Guess which group almost never seems to have a specific reputation for being publicly mean, bitter or cruel—straight mainstream men. This may not only be because they are too broad a group to have specific attributes. To my mind, this is chiefly because they have no easy moral basis to be cruel. As a result, the cruel among them can only be so in their private lives.

Some of them seem to go the woke way to expend that capacity because that offers them a moral way to defame and belittle other people.

Israelis who had the natural capacity for cruelty, aggression or violence could channel their temperament for what they saw as an exquisite moral cause. As a result, they could rise swiftly in their nation as exceptional individuals who could influence the political and military strategies of Israel. A hawk in a nation that has a moral market for hawks has a very different level of prestige than a hawk in a more placid place like India or America.

While Israel has had anti-war protests too and its leadership is yet to face its electorate, with elections overdue, I believe this is one of the important reasons why the country could deploy armed forces to blast children and other innocent people in Gaza with such ferocity that it came close to committing a particular kind of atrocity that is rarer than the word’s fame suggests— ‘genocide’.

Genocide is a word that the global left uses carelessly. Riots in India have falsely been described as such. If you object to it, lovers of the word will make you feel you are a murderer yourself. Maybe these people have seen so little of real life that they need to react in this manner to project gravitas. But in the case of what Israel was doing in Gaza, especially over the last year, it was becoming hard to deny the accuracy of the word. It was becoming hard to deny that we were watching the annihilation of a people because of who they are.

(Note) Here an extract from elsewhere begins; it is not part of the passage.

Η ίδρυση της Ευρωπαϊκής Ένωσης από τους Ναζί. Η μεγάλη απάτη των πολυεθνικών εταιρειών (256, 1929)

This level of organized aggression might appear to spring from within Israeli society, which may have seen a moral justification for it. But I would argue that the war’s ravages are explained by the actions of only a few individuals with a disposition to cruelty.

The rise of Hamas in Gaza itself could be explained by the same phenomenon among Palestinians. The long oppression of Palestinians gave a moral halo to those among them who were disposed to violence and they gravitated towards a violent moral cause. That made them folk heroes and materially wealthy.

Injustice does not make its victims any more cruel than people who do not face the same misery. It just gives a free pass to a small fraction of any such population to be themselves.

The author is a journalist, novelist and screenwriter. His latest book is ‘Why the Poor Don’t Kill Us.’